# Provided material start

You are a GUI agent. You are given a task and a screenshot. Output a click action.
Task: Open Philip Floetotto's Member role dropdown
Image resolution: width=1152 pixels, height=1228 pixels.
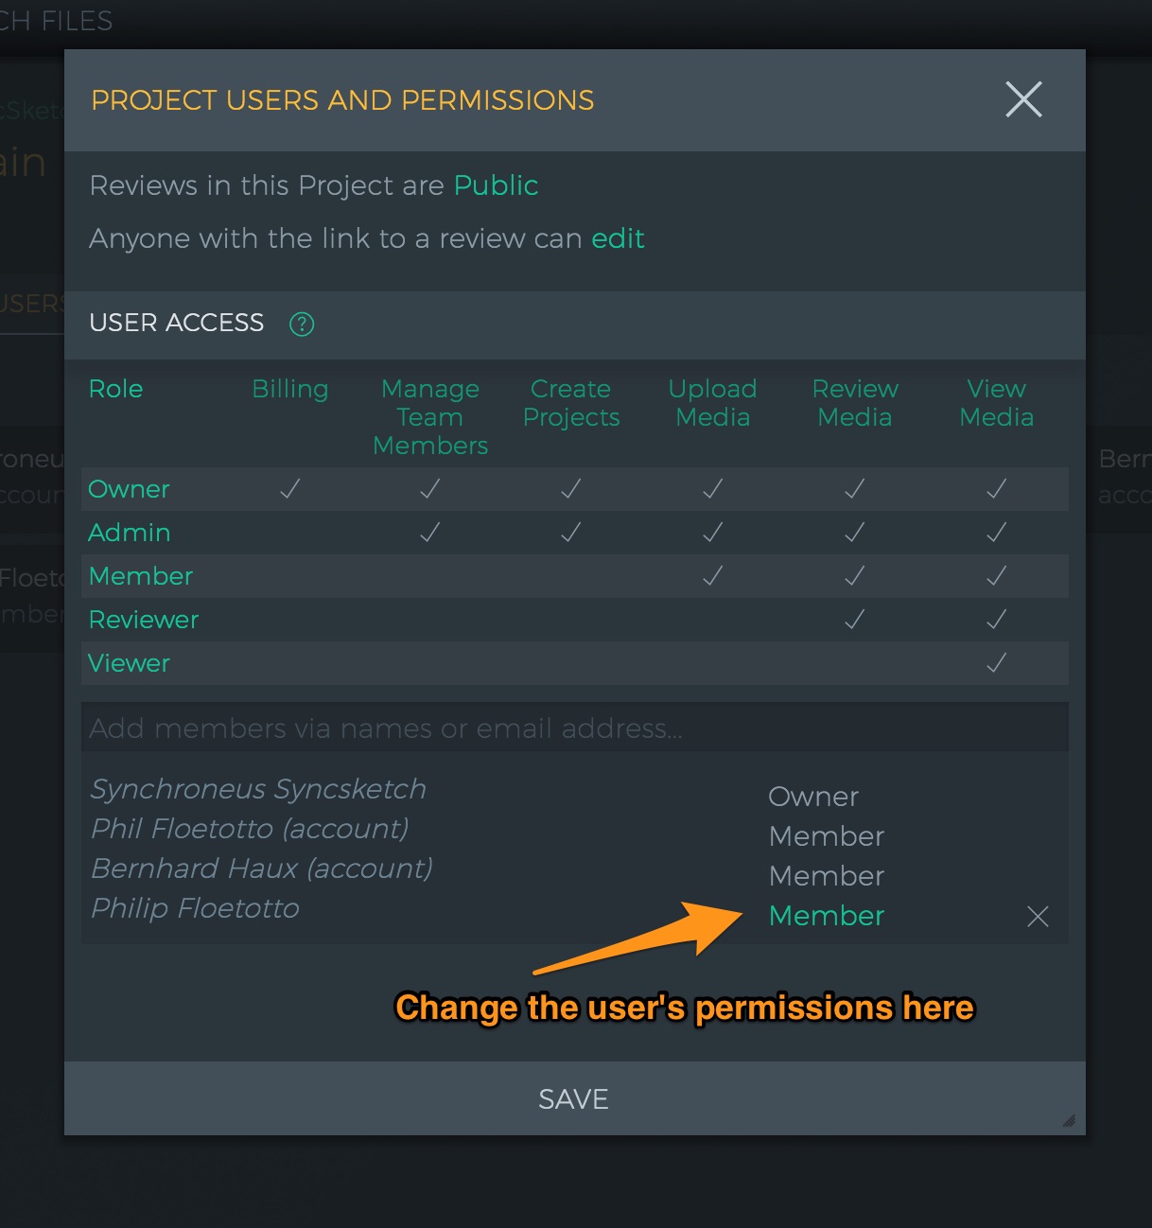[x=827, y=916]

# Provided material end
# Provided material start

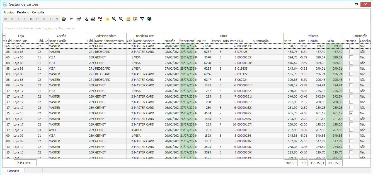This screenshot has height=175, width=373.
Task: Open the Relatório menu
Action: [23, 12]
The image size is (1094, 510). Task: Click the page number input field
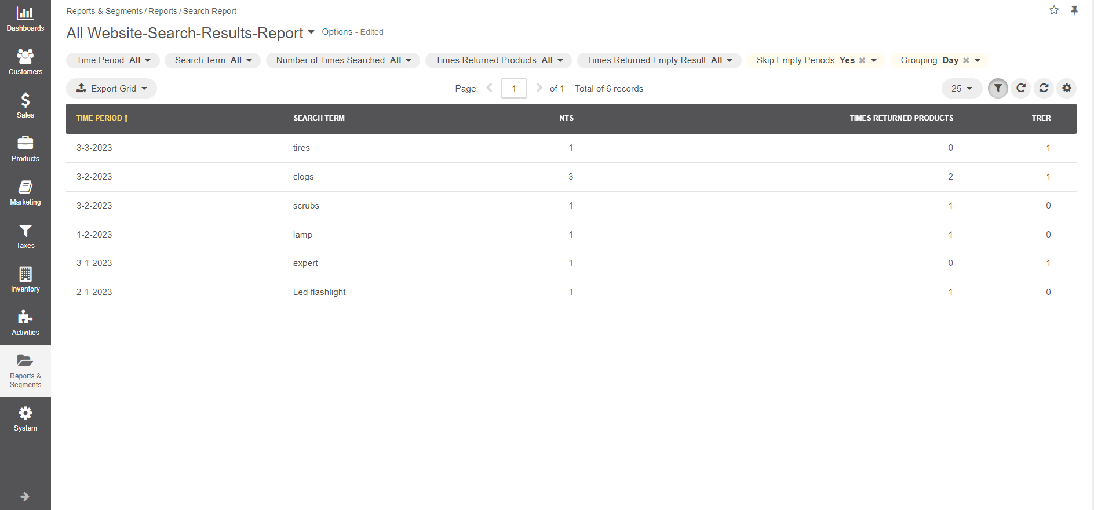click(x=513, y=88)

# Provided material end

Copy out the lines starting at the one containing "The image size" and ending at the one containing "click(x=513, y=88)", swapping "page number" for "search" and changing nothing else. Leave out the pictures.

The image size is (1094, 510). Task: Click the search input field
click(x=513, y=88)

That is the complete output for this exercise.